Howard Williamson and Tanya Basarab (eds)

Council of Europe, 2019. 978-92-871-8965-3

Why have political, social or environmental causes often been behind the origin and evolution of youth organisations? Have other ideas been influential too? Why have some organisations expanded well beyond their countries of origin? To what extent have they held firm to their original values and purpose, and to what extent have they adapted and evolved in changing circumstances? How have they related to youth policy or youth work agendas? How vulnerable have they been to ideology, context or political influences? Which of their characteristics have persisted over time? These are some of the questions that are explored in this book, which draws on contributions from the last seminar on the history of transnational youth organisations and their relation to youth work today.

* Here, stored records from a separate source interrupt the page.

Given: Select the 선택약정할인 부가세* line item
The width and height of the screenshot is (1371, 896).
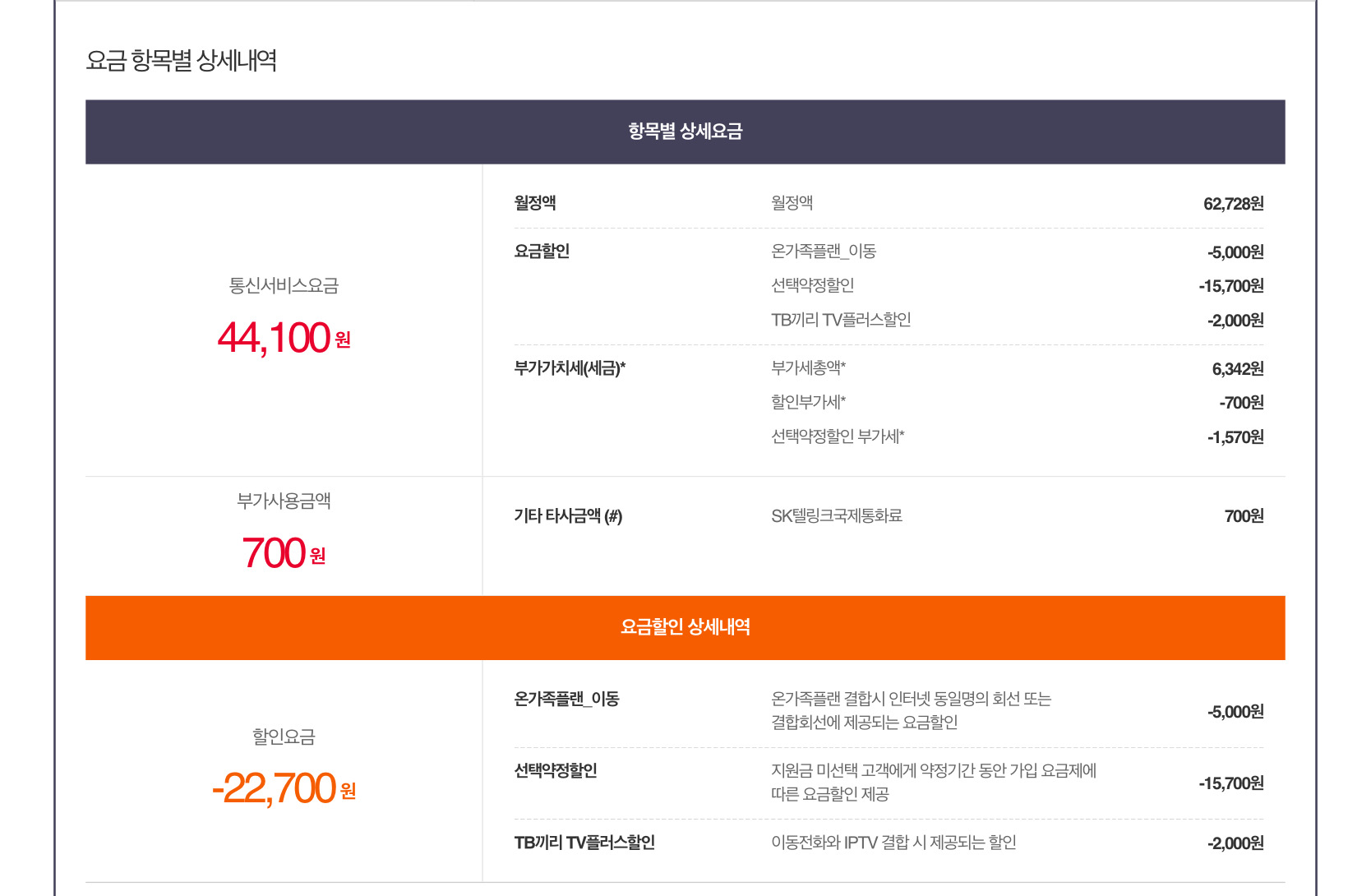Looking at the screenshot, I should (838, 436).
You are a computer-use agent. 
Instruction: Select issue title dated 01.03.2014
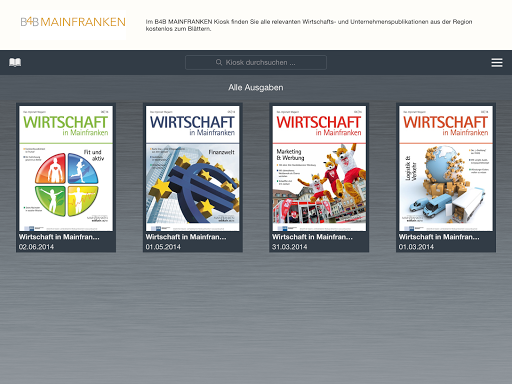tap(439, 237)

This book has three parts. The first explores the evolution of transnational youth organisations and movements over the past 100 years. The second adds two more country histories of youth work to the body of knowledge already established in earlier volumes in the series. The third and final part focuses on 12 “trilemmas” and reflections that have emerged from the 10-year History of Youth Work in Europe project. This anchors an invitation to the youth work community to consider and debate each trilemma, independently and in relation to each other, in the context of both the local environments of youth work delivery and across the wider European youth policy context, in anticipation of the 3rd European Youth Work Convention.